Copy out the saved entries word for word, starting at the first line and ending at the line that contains "Viewport: 1280px width, 710px", including that line. Omit the pictures from your copy.

### Saved entries
****

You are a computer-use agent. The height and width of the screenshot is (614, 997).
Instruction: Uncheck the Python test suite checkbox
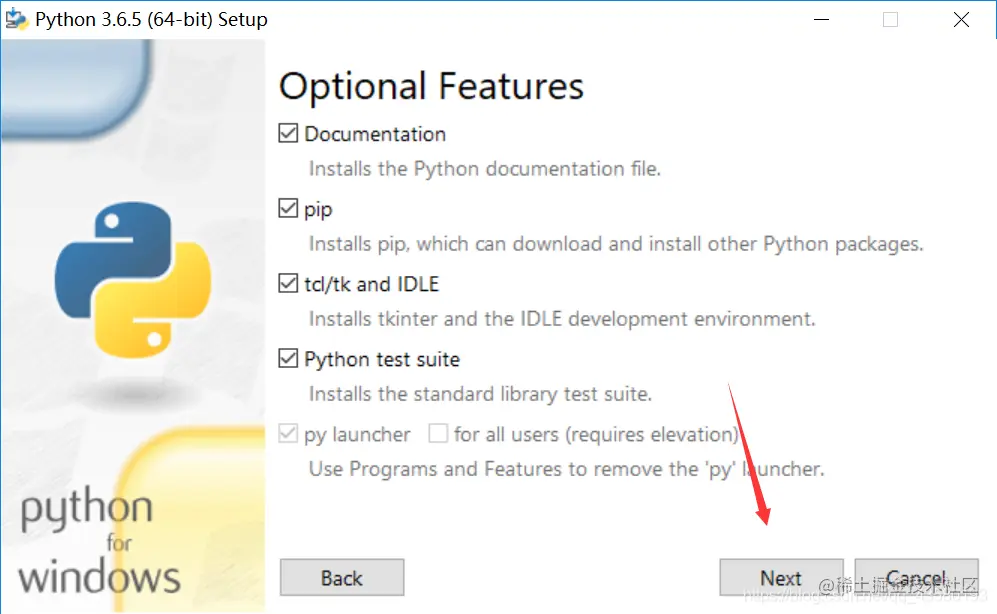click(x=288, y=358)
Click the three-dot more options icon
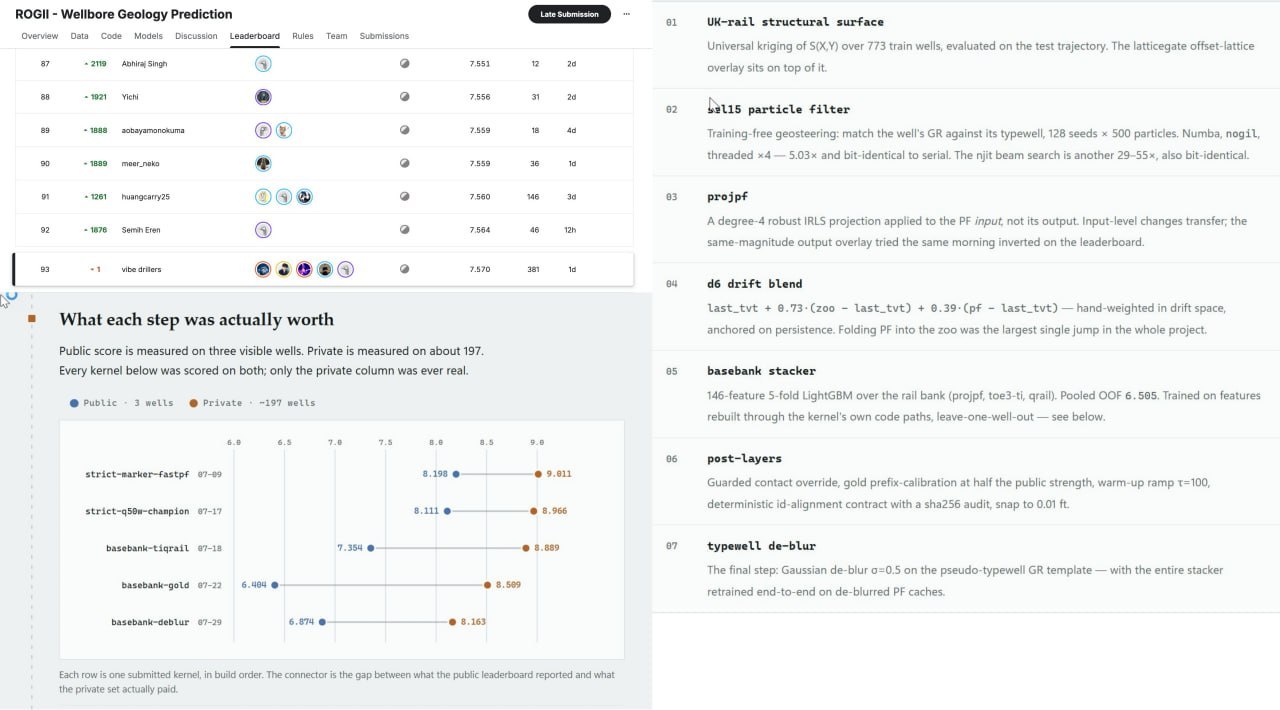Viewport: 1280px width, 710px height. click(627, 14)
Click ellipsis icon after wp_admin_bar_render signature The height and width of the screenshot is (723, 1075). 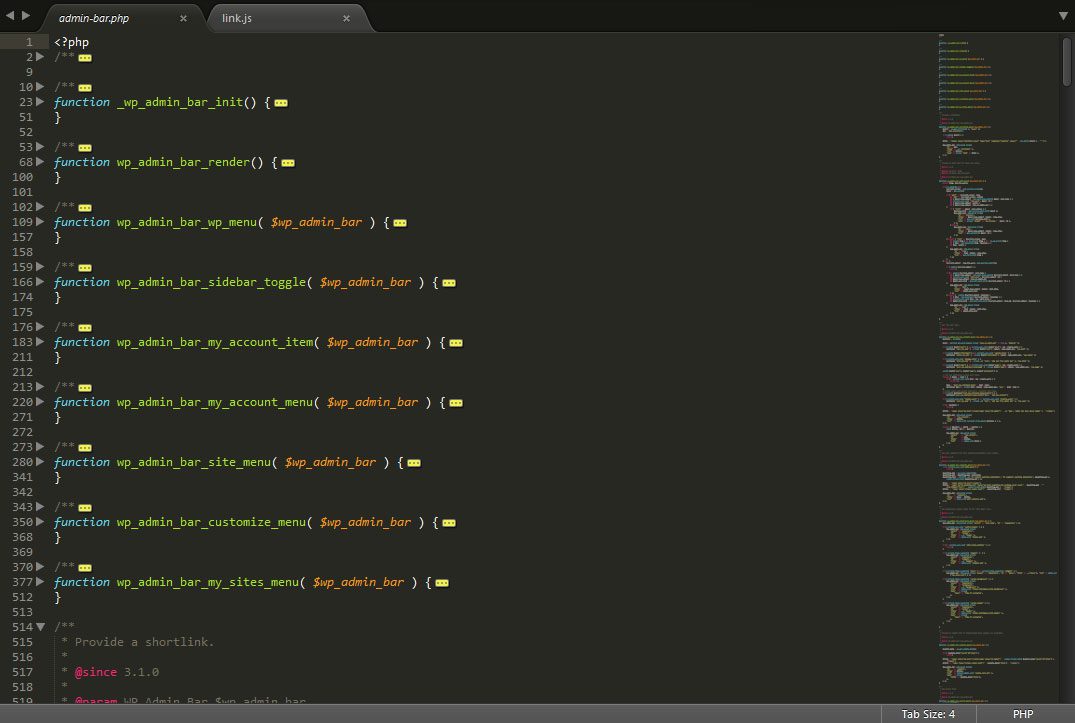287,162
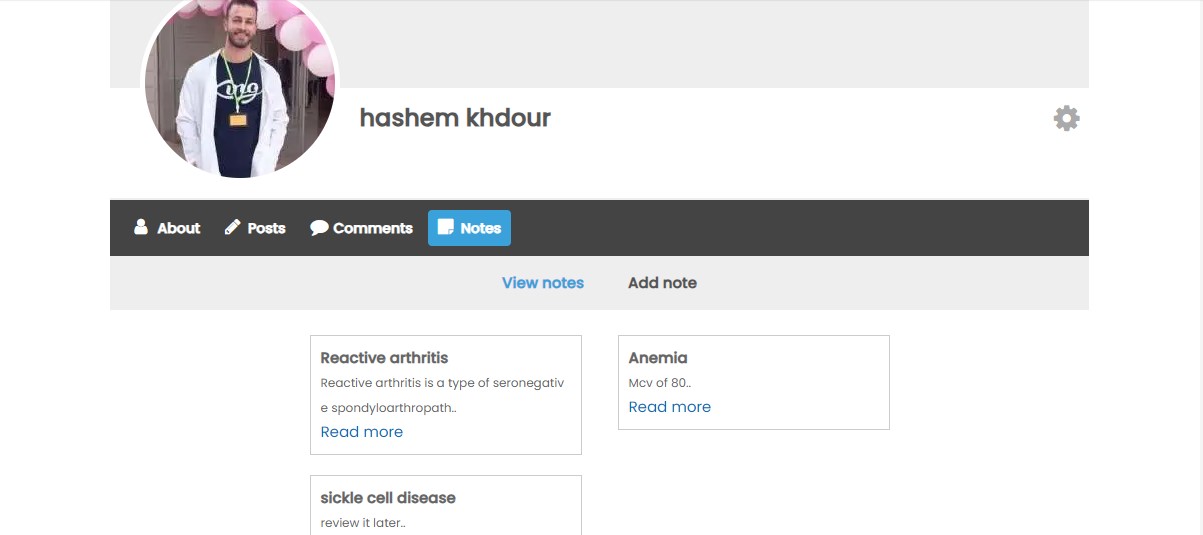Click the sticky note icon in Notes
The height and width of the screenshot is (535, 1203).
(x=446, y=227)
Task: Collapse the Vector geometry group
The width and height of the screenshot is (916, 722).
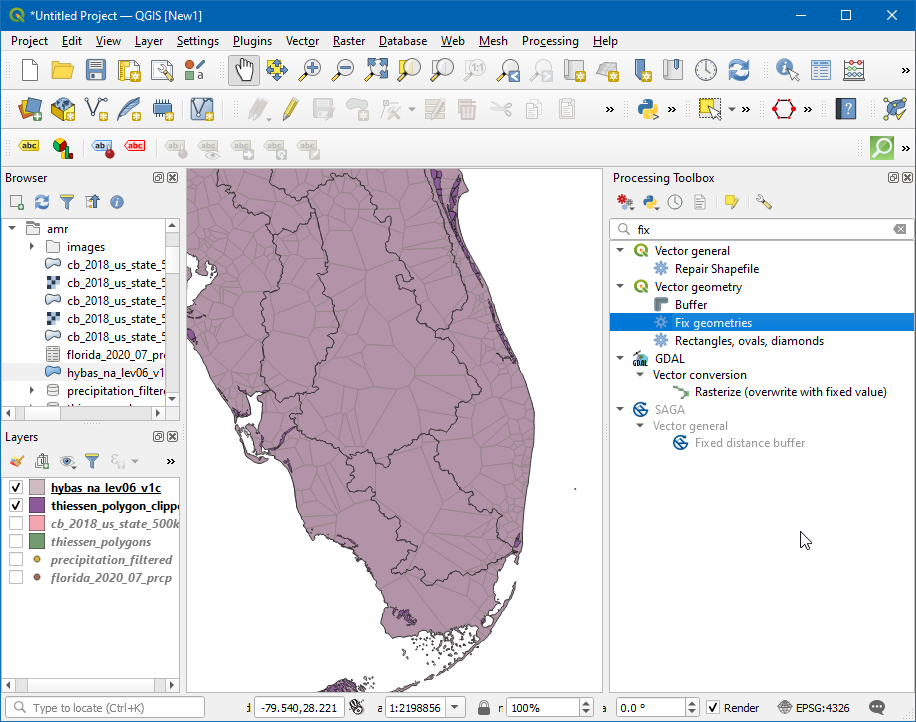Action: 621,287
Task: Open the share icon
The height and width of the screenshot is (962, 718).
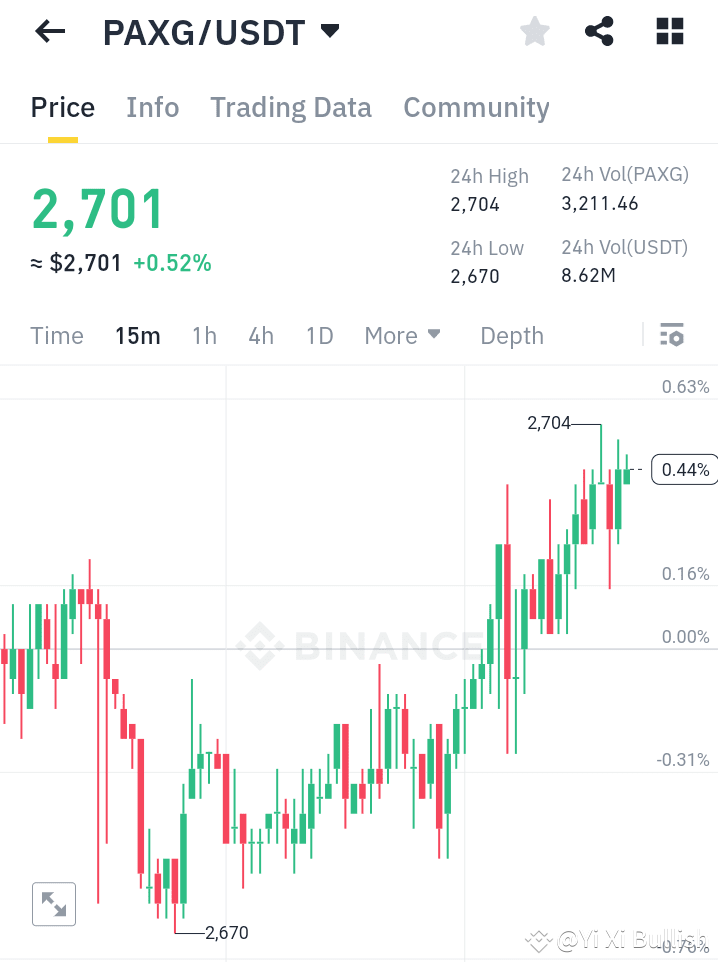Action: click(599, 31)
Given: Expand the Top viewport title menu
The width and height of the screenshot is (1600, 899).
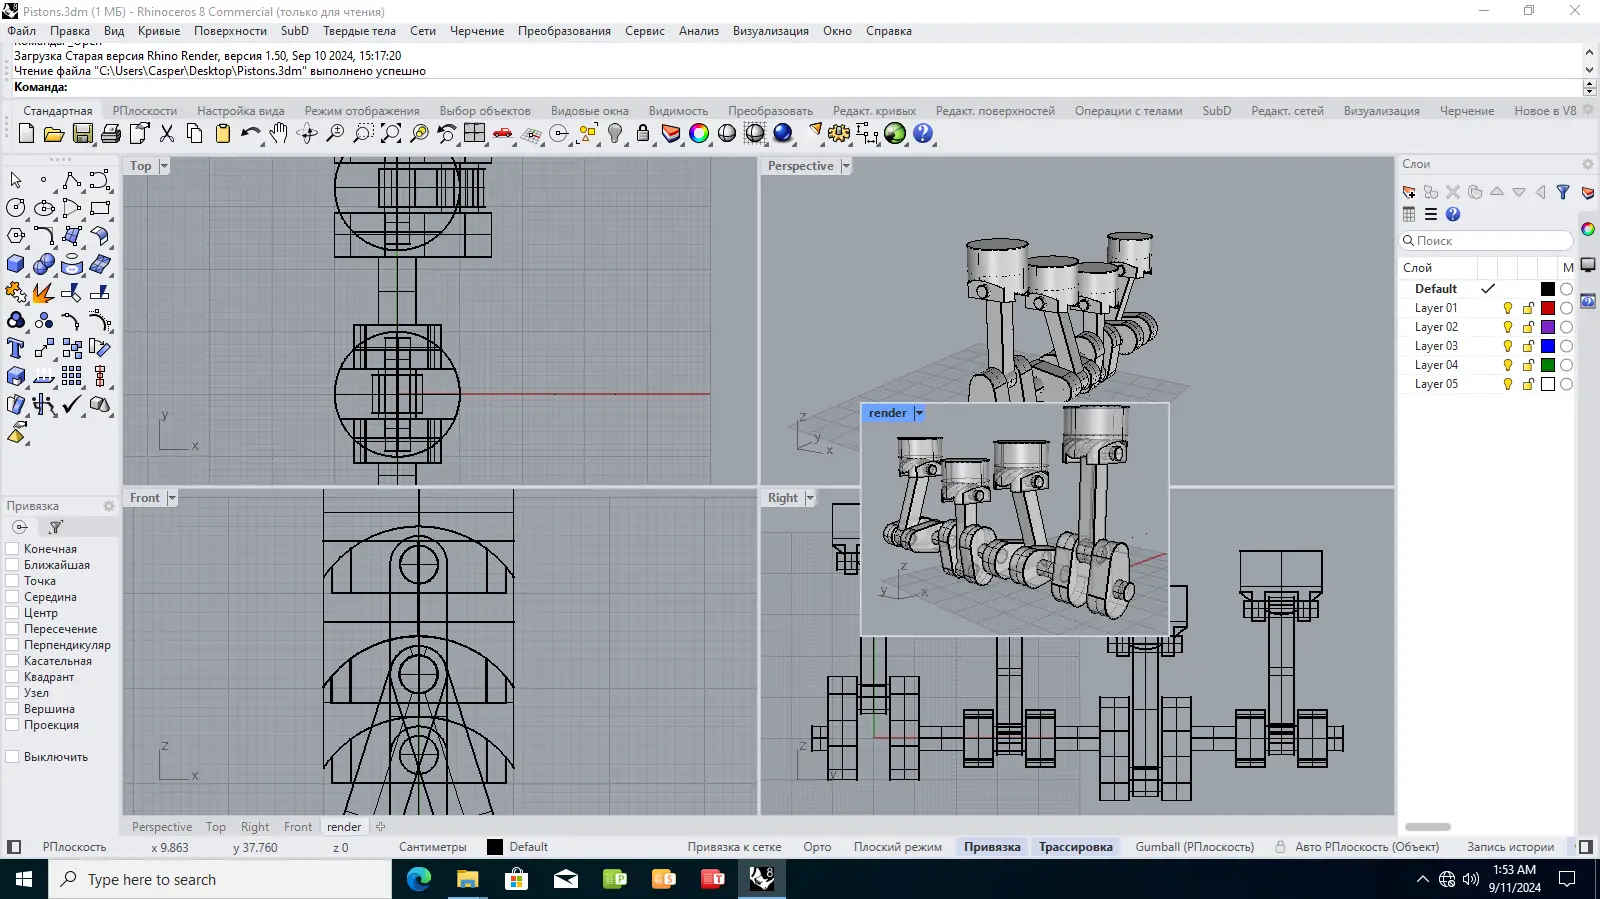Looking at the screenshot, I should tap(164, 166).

****

### Answer to the problem
You are a computer-use agent. The height and width of the screenshot is (614, 997).
Instruction: Uncheck the Python test suite checkbox
click(x=288, y=358)
Click the three-dot more options icon
Viewport: 1280px width, 710px height. click(627, 14)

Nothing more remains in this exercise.